*What is expected*: Filter the items below, keeping every line that contains the string "This". Matching is case-sensitive.

*Supplied records*:
'''

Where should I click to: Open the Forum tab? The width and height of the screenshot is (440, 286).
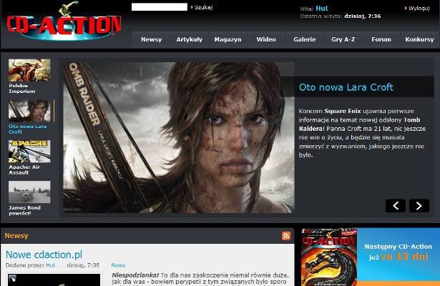pos(381,39)
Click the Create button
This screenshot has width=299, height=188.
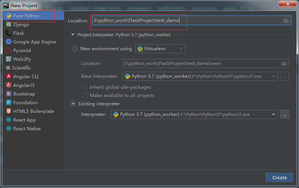click(x=279, y=177)
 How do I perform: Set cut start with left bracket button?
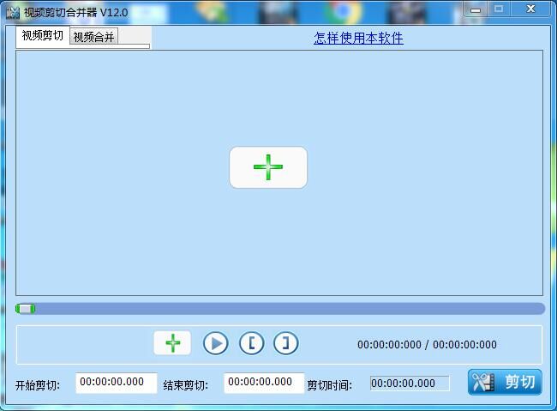click(x=251, y=343)
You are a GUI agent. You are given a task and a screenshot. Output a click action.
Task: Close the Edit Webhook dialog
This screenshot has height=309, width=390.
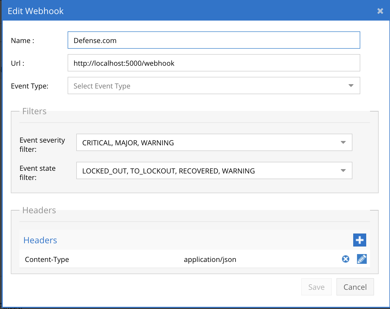click(380, 11)
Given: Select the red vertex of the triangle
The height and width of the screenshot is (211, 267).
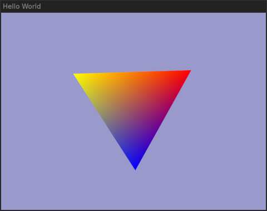Looking at the screenshot, I should pyautogui.click(x=188, y=72).
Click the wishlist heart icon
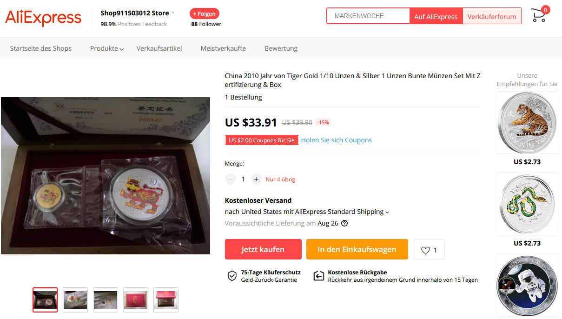562x319 pixels. (425, 250)
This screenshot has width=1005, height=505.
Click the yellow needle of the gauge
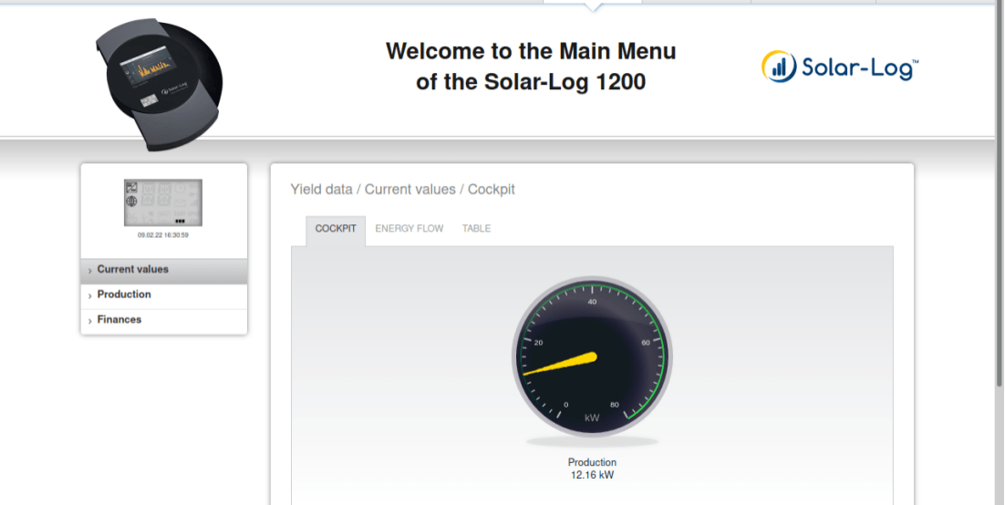coord(561,364)
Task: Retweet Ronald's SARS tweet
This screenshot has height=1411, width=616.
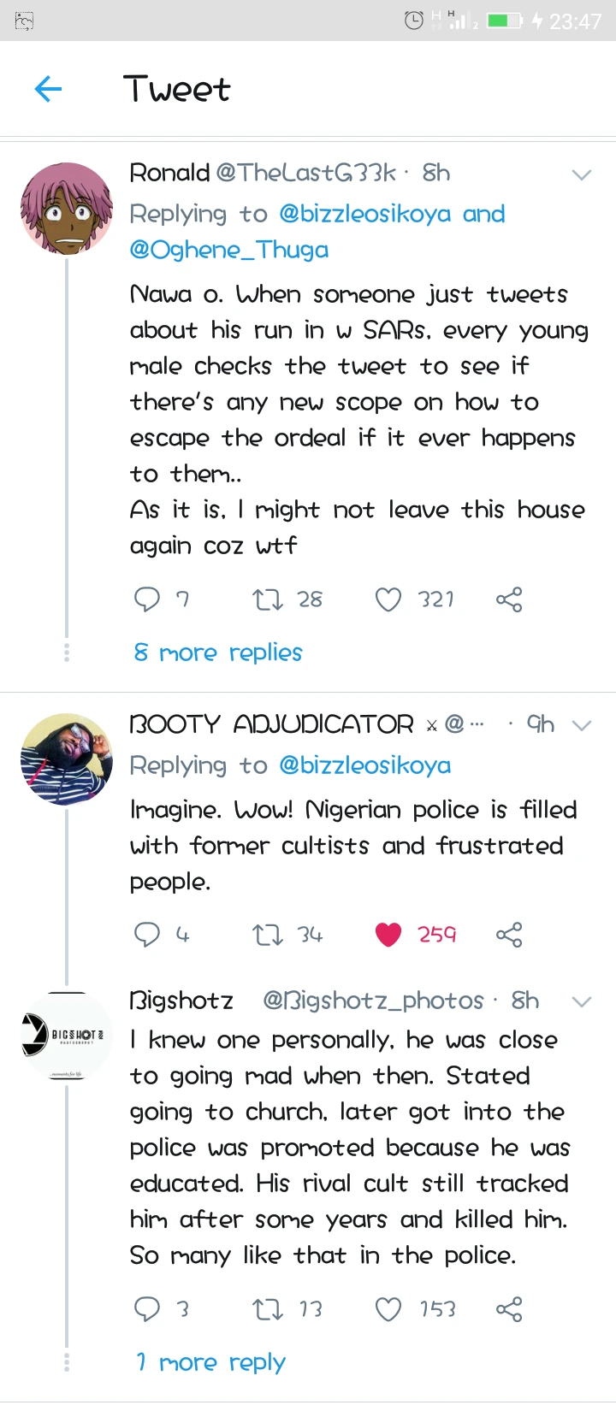Action: pos(268,599)
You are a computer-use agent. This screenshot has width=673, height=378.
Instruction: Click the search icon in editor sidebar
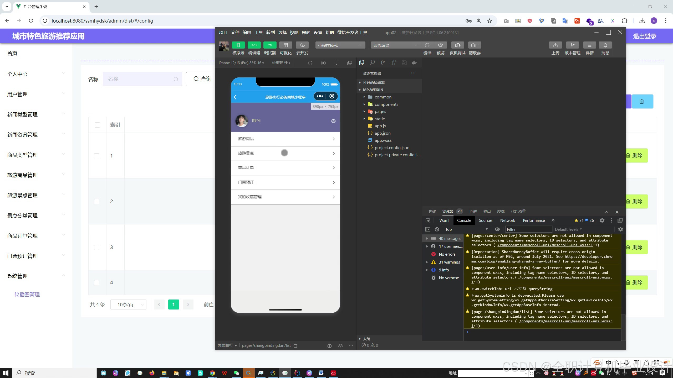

'''

*Reply*:
This screenshot has width=299, height=188.
This screenshot has height=309, width=390.
This screenshot has width=1005, height=505.
This screenshot has height=1411, width=616.
You are a computer-use agent. This screenshot has width=673, height=378.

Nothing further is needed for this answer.